◆ WORK INSTRUCTIONS
#1 According to the article on U.S. traffic deaths in 2020, by what percentage did the total number of car crash deaths in the District of Columbia rise?
#2 Continue the article on the 2020 rise in U.S. traffic deaths from where it stops.

◆ DOCUMENT SEGMENT
--------------------------------------------------

The death rate from car crashes in the U.S. spiked 24 percent in 2020 compared to the previous year— a historic rise linked to an equally historic reduction in congestion that allowed the remaining drivers to race around recklessly on roads designed to prioritize speed above all else.
According to preliminary data from the National Safety Council — a widely respected nonprofit that releases its estimates of annual roadway fatalities about two years earlier than the federal government — about 42,060 people lost their lives to the U.S. traffic violence pandemic in 2020, even as the coronavirus pandemic simultaneously ravaged the nation.
That’s about an 8.4-percent surge from the 38,800 deaths in the 2019 report — but because total annual mileage dropped about 13 percent during the nationwide quarantine, the one-year increase in the car crash fatality rate was the highest since 1924 — back when things like four-wheel brakes were still considered luxury safety features.
And in some states — such as South Dakota (+33 percent), Vermont (+32 percent), Arkansas (+26 percent), and Rhode Island (+26 percent) — the increase in sheer deaths was far higher than the abysmal national average. The District of Columbia also experienced a 33-percent rise — and of course, the human costs of those increases are impossible to measure.
“As I know all too well, these are not just numbers,” said Amy Cohen, co-founder of Families for Safe Streets, a support and advocacy group for people who have lost loved ones to traffic violence. “These are people: children, parents, grandparents, friends, co-workers. These are lives lost and life-changing injuries suffered in preventable crashes.”
The preliminary death toll squares with earlier reports from the National Highway Traffic Safety Administration, which estimated a 32-percent death rate increase between the second quarter of 2020, when national VMT was at its nadir, compared to the same period a year earlier. And it also serves as a timely reminder that simply getting people out of their cars won’t be enough to stem blood tide on U.S. roads, unless we also reckon with the proliferation of road designs that encourage driver speed over everyone’s safety — especially when there are no traffic jams to encourage anyone to hit the brakes.
In the wake of shutdown orders, hundreds of U.S. communities worked fast to provide people-friendly street amenities like pop-up bike lanes, car-light Slow Streets events, and other quick-build traffic-calming interventions that are proven to save lives. But many of these efforts were disappointingly short-lived — and even the most ambitious cities couldn’t address the utter dominance of deadly road design across their entire road networks overnight.

--------------------------------------------------

◆ THE DATA
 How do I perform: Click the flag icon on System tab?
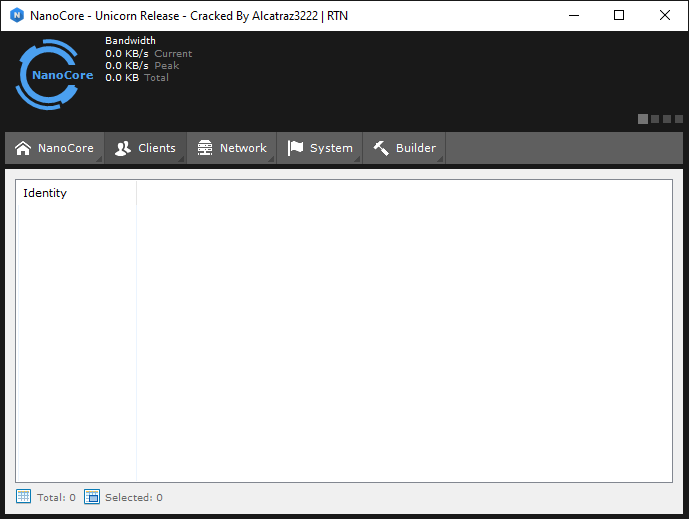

--------------------------------------------------

◆ EXERCISE ANSWERS
#1 33 percent

#2
Of course, the combination of dangerous road design and low traffic volumes isn’t the only reason why car crash rates careened out of control last year. The Council also cited the need for stricter licensing requirements for teenage drivers, legal and technological solutions to curb cell phone use behind the wheel, and strong federal laws to require a range of better vehicle safety features on new cars, like collision warning and ignition interlock systems to prevent drunk driving, at least for those who have already been convicted of the crime.
“It is tragic that we have proven ‘vaccines’ that could be significantly bringing down these numbers, but they are not being implemented,” said Cathy Chase, president of the Advocates for Highway and Auto Safety. “Advanced driver assistance systems, such as automatic emergency braking, have been demonstrated to considerably reduce or mitigate crashes. Yet, a number of auto manufacturers are not putting them in new cars as standard equipment. Instead, they are upcharging for them in luxury packages coupled with non-safety features.”
From the New Car Assessment Program to our neighborhood streets, advocates hope that the horrifying statistics will be the wake-up call that all levels of government need to finally take our roadway emergency seriously — and for President Biden to commit to a National Vision Zero goal by 2050.
“We do not need more ‘thoughts and prayers’ for the 42,060 lives lost last year in preventable traffic crashes,” said Leah Shahum, director of the Vision Zero Network. “We need elected leaders to take action and implement the strategies that are proven to save lives on our streets, sidewalks and bikeways.”